EVE's mired in the space equivalent of a world war. After the JumpGate story broke, all but a few of the big alliances in the game declared war on BoB, the alliance who benefited from the cheating devs. BoB controls the southwestern corner of the map, and they're defending pushes from the southeast and northwest. They've committed the majority of their forces up north, so their strongest ally in the south, Lotka Volterra, is getting crushed by a RedSwarm attack. I'm just doing my part, zipping around in interceptor-class ships during 200-man fleet engagements and leading small groups behind enemy lines to harass supply lines and the like. It's pretty fun, kinda like raiding in WoW, only you're always moving and the things you do have an impact on the world around you.
On the more creative side, I'm putting together a World of Darkness campaign based out of my old hometown, Las Vegas. My players are going to be human vampire/etc. hunters, just barely aware that the bumps in the night are actually real. I've split my time between creating the atmosphere and meta aspects of the game and actually outlining a plot for the characters to work through. All in all, I'm going for a noir-meets-eldritch, Cthulhu in a fedora feel. If I can pull it off, it should be a pretty cool setting.

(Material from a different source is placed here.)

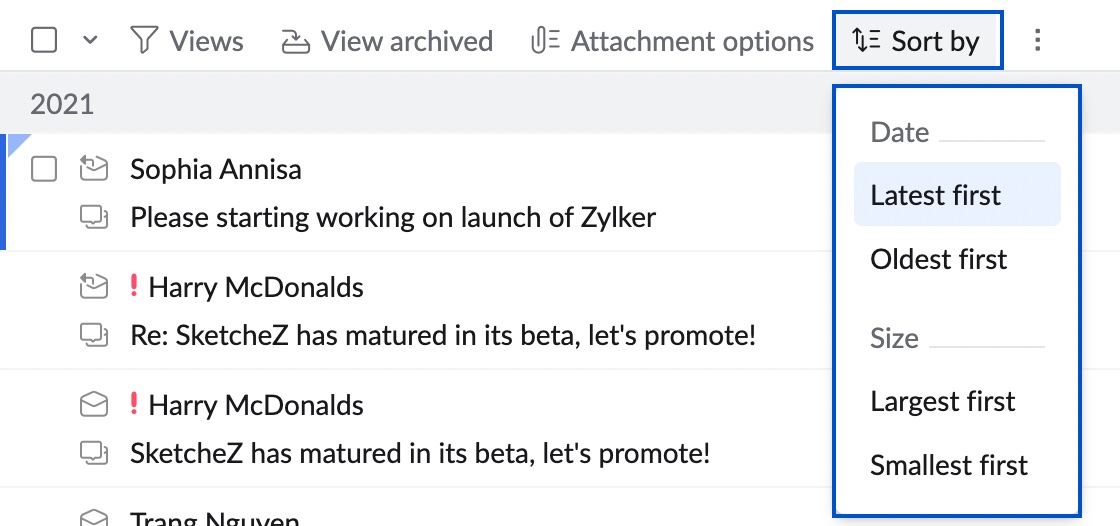Click the View archived tray icon

295,41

Funny, both games I'm interested in are owned by CCP now.
JR Sutich, Contributing Editor
Rogue Galaxy by Level 5 is the first RPG I've played on a Sony console since Xenogears on the original PlayStation. The long wait was not disappointing. This game is fun and challenging, combining action combat with a bit of strategy to guide your character along in the way you want. With a system that allows you to collect items to unlock new battle skills, you can specialize your character between Sword or Gun fighting, or a mix of both. There is even a way for you to combine weapons or construct new ones from scratch.
The story may seem familiar, about a boy who lives on a desert planet under the oppression of an evil empire who is given a powerful sword by a mysterious stranger and then has to flee his home on a spaceship owned by a likable pirate-type. The characters themselves are what really make the experience enjoyable and learning about the story development at times becomes secondary to the combat.
The games visuals are top-notch, with a brilliant combination of cell-shading over CG environments. At times, I felt as if I was playing a high-budget anime movie, and maybe that's all Rogue Galaxy is. But for right now, it's keeping me interested. Pro tip: Save every chance you get.